Maple Grove is a town in Shawano County, Wisconsin, United States. The population was 939 at the 2020 census. The unincorporated communities of Hofa Park, Laney, and Rose Lawn are located in the town. The unincorporated communities of Angelica, Frazer Corners, and Pittsfield are also located partially in the town.

==Geography==
According to the United States Census Bureau, the town has a total area of 35.3 square miles (91.5 km^{2}), of which 35.3 square miles (91.5 km^{2}) is land and 0.03% is water.

==Demographics==
As of the census of 2000, there were 1,045 people, 360 households, and 297 families residing in the town. The population density was 29.6 people per square mile (11.4/km^{2}). There were 372 housing units at an average density of 10.5 per square mile (4.1/km^{2}). The racial makeup of the town was 99.04% White, 0.29% Native American, 0.29% Asian, and 0.38% from two or more races. Hispanic or Latino of any race were 1.05% of the population.

=== Record excerpts ===
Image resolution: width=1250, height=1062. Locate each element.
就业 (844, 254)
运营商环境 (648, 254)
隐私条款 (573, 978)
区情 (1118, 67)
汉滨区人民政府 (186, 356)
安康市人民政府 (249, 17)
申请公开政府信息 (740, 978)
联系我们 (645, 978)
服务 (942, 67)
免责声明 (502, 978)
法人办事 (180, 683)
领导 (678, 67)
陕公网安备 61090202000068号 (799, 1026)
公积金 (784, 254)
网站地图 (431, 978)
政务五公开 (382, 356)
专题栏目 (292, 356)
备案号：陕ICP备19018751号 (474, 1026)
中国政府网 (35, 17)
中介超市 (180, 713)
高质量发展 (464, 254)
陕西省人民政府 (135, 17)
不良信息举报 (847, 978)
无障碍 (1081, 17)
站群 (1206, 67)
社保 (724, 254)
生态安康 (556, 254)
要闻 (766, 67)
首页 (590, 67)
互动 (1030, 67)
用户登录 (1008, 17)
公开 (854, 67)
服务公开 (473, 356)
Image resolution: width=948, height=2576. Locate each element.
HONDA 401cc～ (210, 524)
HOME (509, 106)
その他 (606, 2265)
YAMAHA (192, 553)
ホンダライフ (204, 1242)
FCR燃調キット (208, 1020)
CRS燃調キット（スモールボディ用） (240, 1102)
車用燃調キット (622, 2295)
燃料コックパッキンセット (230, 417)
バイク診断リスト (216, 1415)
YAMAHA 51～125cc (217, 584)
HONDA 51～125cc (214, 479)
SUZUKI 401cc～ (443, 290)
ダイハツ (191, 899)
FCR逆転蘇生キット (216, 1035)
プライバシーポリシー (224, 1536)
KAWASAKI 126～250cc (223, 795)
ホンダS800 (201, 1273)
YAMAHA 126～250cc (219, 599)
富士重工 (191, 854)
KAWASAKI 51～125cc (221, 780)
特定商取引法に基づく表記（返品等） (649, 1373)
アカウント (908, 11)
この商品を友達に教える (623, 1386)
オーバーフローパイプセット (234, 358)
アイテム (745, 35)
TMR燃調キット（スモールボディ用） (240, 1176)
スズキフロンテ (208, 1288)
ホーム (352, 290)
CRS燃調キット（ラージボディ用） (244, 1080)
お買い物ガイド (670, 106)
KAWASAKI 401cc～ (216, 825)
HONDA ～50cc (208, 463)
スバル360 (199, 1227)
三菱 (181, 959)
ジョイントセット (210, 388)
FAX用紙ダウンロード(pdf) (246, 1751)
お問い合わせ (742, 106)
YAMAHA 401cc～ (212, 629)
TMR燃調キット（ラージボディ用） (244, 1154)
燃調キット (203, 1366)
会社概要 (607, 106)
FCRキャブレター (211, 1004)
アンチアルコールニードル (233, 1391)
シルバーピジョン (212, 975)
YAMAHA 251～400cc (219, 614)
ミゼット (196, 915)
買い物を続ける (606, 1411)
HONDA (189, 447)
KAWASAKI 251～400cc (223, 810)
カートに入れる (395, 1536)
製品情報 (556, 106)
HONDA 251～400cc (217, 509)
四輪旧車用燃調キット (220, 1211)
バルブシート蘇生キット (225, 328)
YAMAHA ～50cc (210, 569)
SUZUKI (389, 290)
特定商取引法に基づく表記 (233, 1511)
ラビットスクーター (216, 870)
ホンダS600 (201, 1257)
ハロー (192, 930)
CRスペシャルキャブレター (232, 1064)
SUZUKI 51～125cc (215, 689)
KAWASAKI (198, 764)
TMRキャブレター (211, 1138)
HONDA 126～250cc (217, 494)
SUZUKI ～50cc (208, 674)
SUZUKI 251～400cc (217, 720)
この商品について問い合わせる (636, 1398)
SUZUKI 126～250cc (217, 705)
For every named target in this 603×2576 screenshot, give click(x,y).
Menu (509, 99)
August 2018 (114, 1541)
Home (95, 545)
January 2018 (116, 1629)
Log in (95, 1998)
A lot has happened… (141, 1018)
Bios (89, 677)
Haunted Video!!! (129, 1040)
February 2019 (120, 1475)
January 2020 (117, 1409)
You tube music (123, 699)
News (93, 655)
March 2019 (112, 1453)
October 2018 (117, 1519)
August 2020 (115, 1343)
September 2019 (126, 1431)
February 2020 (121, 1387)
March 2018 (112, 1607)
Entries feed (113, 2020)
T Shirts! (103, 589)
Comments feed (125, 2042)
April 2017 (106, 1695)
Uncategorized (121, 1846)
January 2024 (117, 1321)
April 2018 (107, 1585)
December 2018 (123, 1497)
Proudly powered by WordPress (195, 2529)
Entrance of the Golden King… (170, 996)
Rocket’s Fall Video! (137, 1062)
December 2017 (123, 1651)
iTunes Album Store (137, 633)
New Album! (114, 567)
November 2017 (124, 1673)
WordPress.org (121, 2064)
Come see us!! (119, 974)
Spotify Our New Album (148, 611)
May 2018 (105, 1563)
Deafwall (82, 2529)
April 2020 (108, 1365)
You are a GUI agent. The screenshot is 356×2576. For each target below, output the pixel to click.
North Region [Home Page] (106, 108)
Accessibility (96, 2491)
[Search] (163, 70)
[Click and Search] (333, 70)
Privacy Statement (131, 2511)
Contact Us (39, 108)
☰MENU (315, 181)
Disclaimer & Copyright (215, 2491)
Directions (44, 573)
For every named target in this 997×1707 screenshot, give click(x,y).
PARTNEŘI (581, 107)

=== Activity 1 ===
Answer these questions about the Maple Grove article:
(a) What was the town's population at the 2020 census?
(b) What is the town's total area in square miles?
(c) How many housing units were there at the 2000 census?
=== Activity 2 ===
Carry the Maple Grove article further, starting after its final sentence and keeping its tone and format.

=== Task answer 1 ===
(a) 939
(b) 35.3 square miles
(c) 372

=== Task answer 2 ===
There were 360 households, out of which 36.1% had children under the age of 18 living with them, 73.1% were married couples living together, 5.0% had a female householder with no husband present, and 17.5% were non-families. 13.6% of all households were made up of individuals, and 6.7% had someone living alone who was 65 years of age or older. The average household size was 2.90 and the average family size was 3.21.

In the town, the population was spread out, with 27.0% under the age of 18, 7.5% from 18 to 24, 29.9% from 25 to 44, 22.5% from 45 to 64, and 13.2% who were 65 years of age or older. The median age was 37 years. For every 100 females, there were 101.3 males. For every 100 females age 18 and over, there were 106.2 males.

The median income for a household in the town was $45,568, and the median income for a family was $52,625. Males had a median income of $31,944 versus $23,500 for females. The per capita income for the town was $16,818. About 3.2% of families and 5.5% of the population were below the poverty line, including 6.9% of those under age 18 and 2.7% of those age 65 or over.